Exercise:
Copy the records word for word, starting at the line that has "Click the create new user icon" and stopping after the line that has "coord(292,31)". Leave the pictures out of your copy.

Entries shown:
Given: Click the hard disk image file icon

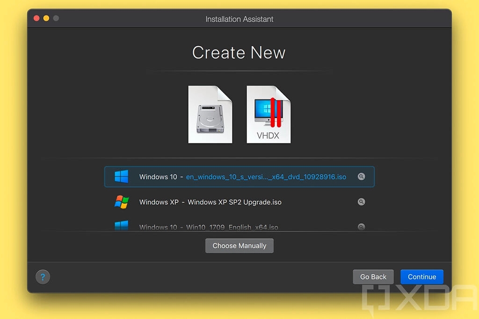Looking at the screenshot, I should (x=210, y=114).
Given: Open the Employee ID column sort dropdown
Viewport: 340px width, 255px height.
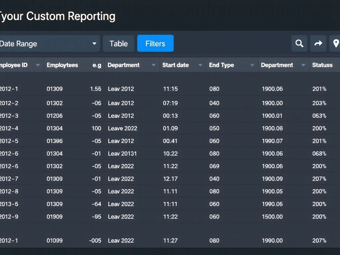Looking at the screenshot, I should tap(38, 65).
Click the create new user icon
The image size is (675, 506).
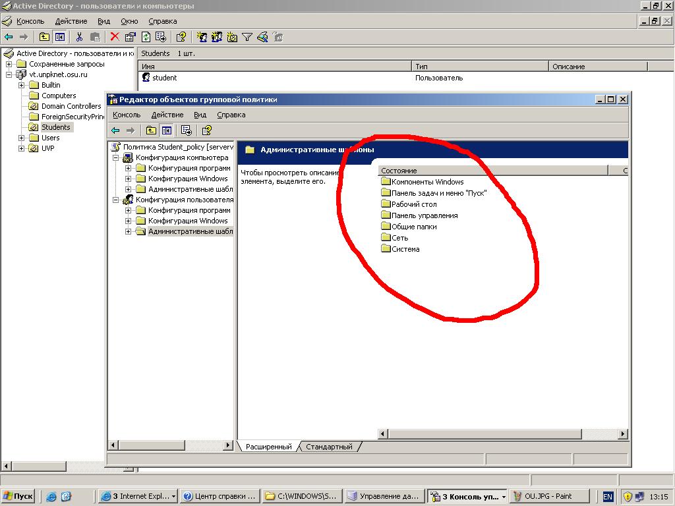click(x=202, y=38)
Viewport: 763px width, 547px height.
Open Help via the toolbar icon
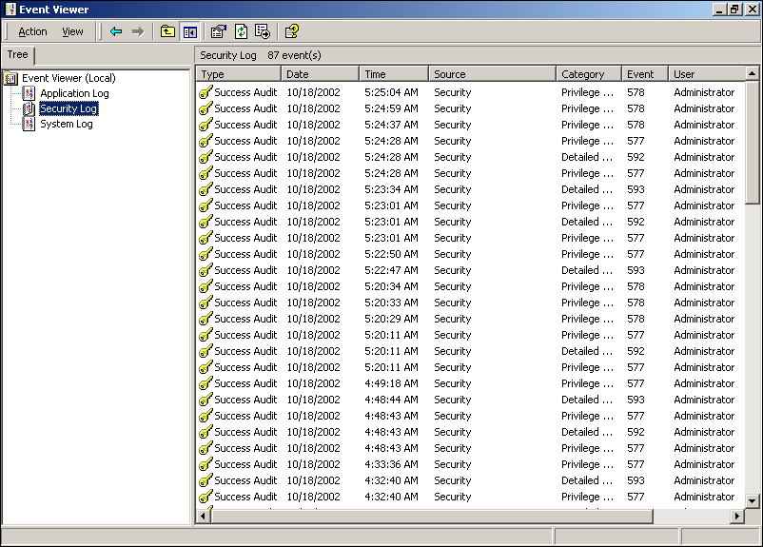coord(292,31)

--

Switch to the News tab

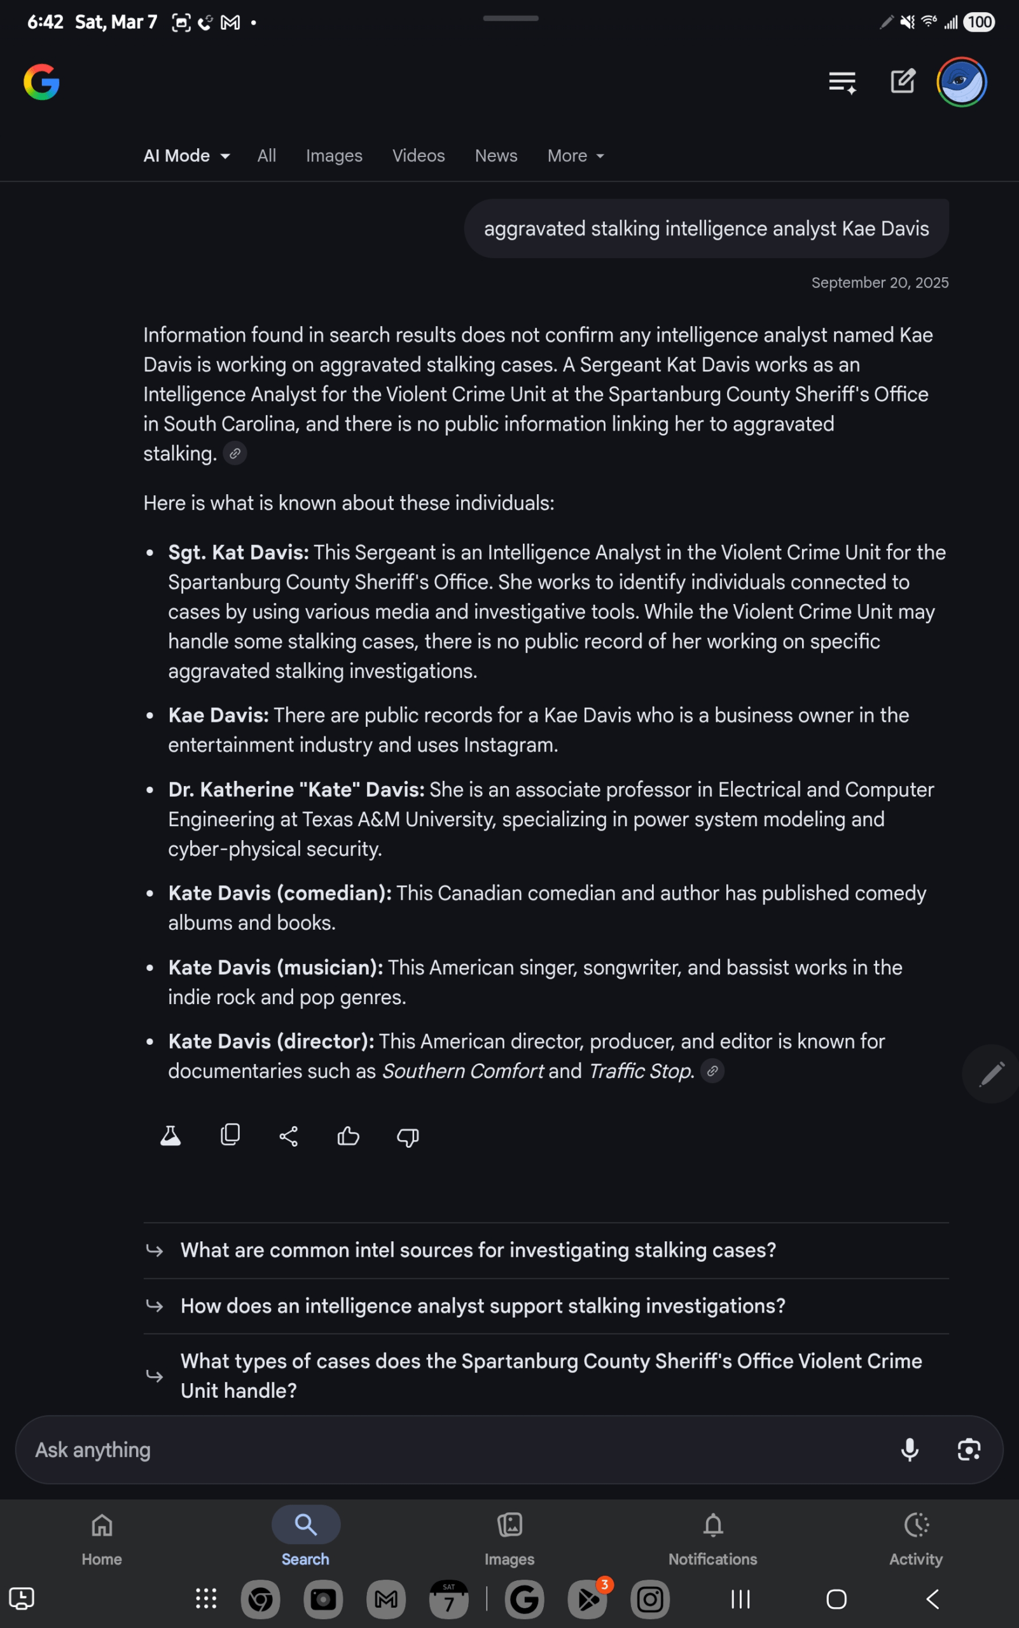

The completed task:
Click the create new user icon
The image size is (675, 506).
click(x=202, y=38)
Viewport: 763px width, 547px height.
Open Help via the toolbar icon
coord(292,31)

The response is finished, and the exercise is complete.